Ho ricevuto questo libro per Natale. Mi è stato donato da una persona cara. Ho avuto anch’io, come Bastiano nella Storia Infinita, una libreria che ha esercitato il suo fascino sulla mia curiosità. Alla domanda: «Che libri guarda quando viene in libreria?» la risposta fu: «I libri che ha già letto». L’antico legame con il passato non fu mai più evidente. Del seguito posso solo immaginare la scena, perché credo che quasi inavvertitamente, per istinto, scelsero Zorba. E con Zorba scelsero una strada, un percorso per me, un punto di vista nuovo e significativo. Quando Keating nell’Attimo Fuggente sale sulla cattedra, lo fa per ricordare a se stesso che «dobbiamo guardare le cose da angolazioni diverse». Le diverse angolazioni da cui ho guardato me stesso leggendo questo libro e non un altro. Di giorno con il Padrone, di notte con Zorba, fino ad arrivare alla conclusione che siano la stessa persona. La proiezione di un qualcosa di più grande che ha interrotto la mia lettura per un certo periodo. La proiezione che ha messo di fronte la differenza tra la «camomillina» e il «rum che scaravolta il mondo», la differenza tra «frasi eleganti» e «parole che si appiccicano ai denti come il fango si appiccica ai piedi».

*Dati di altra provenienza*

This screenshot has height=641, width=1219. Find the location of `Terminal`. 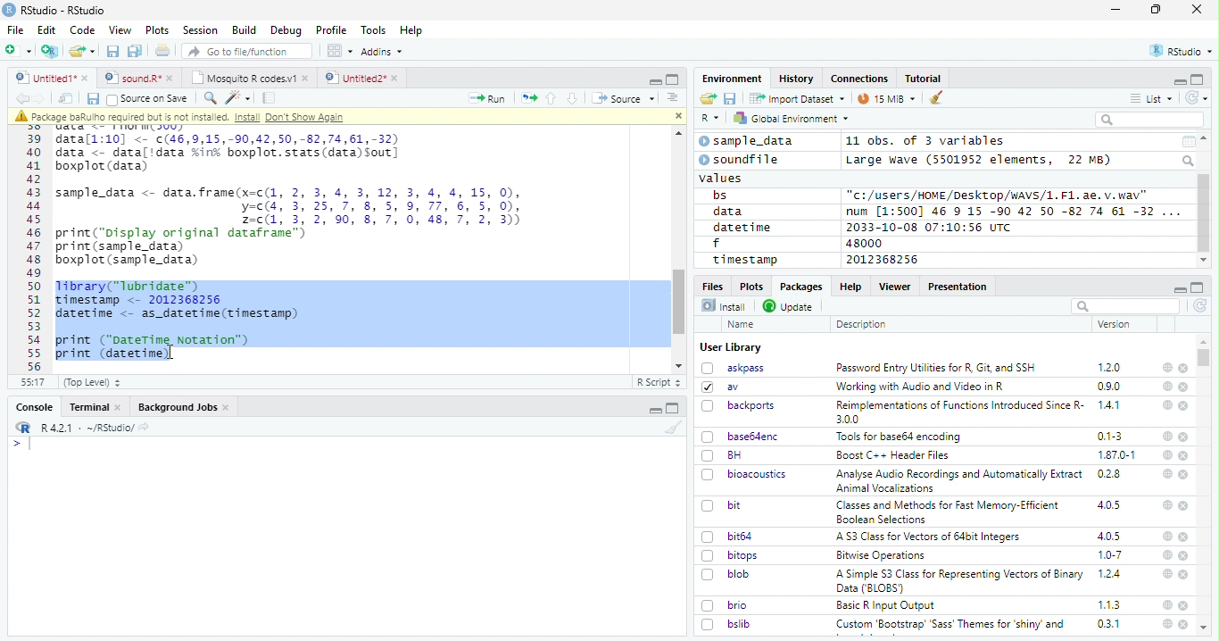

Terminal is located at coordinates (95, 407).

Credo di aver deciso di dare corda al mio aquilone, che sfugga se quello è il suo destino, perché questo libro insegna che il salterio va suonato solo quando si è felici, e io penso che lo imbraccerò. «Ne ho fatte di cose nella mia vita – ammette Zorba -, però non ne ho fatte abbastanza; uomini come me dovrebbero vivere mille anni. Buonanotte!». Lui non l’avrebbe mai capito, ma è proprio in questo istante che comincia la poesia.

Eugenio Giannetta




etagere / recensioni letterarie (in)consce

Quello che proveremo a scrivere in questo spazio è qualcosa di nuovo. Una recensione letteraria con un risvolto (in)conscio. Qual è il motivo per cui scegliamo un libro? Come arriviamo proprio a quel libro e quali sono i fattori strettamente personali che ci convincono a portare avanti quel percorso. Un libro è come una relazione: ci sono le aspettative dell’inizio, il coinvolgimento e l’immedesimazione nella parte centrale, fino ad arrivare alla fine del percorso, ovvero la piena maturità o scontro finale, cioè il fulcro di ogni relazione. Non interessa mai a nessuno e nessuno mai lo racconta, ma un libro ha tutto un suo linguaggio fatto di emozioni, che si struttura a partire dall’odore delle pagine, dalla sua storia (strettamente legata alla storia personale), alla dedica, passando per il momento in cui lo si ripone ordinatamente in uno spazio, in una dimensione, in quel cosmo che sono gli scaffali di casa. Questa è libertà, e a noi piace la libertà.